**EXERCISE INSTRUCTIONS**
Render the records as a JSON list of strings, one string per line and no blank lines, starting at the beginning of the records and running through the line containing "pyautogui.click(x=574, y=125)".

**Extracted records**
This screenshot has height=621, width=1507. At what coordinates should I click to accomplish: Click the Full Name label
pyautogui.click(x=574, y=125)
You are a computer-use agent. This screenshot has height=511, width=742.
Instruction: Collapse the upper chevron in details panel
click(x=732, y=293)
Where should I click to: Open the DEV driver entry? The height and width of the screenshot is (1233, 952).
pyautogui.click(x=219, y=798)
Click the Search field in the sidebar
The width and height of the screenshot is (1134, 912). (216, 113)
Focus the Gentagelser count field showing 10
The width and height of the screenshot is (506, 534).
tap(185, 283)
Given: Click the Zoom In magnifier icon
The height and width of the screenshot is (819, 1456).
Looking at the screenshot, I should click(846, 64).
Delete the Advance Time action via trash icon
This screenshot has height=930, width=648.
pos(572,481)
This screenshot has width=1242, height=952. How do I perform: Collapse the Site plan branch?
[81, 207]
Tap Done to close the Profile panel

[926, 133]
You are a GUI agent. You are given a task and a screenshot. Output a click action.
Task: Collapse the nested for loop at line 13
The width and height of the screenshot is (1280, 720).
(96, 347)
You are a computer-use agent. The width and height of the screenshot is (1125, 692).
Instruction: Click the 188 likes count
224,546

**EXERCISE OUTPUT**
[
  "This screenshot has height=621, width=1507. At what coordinates should I click to accomplish: Click the Full Name label",
  "pyautogui.click(x=574, y=125)"
]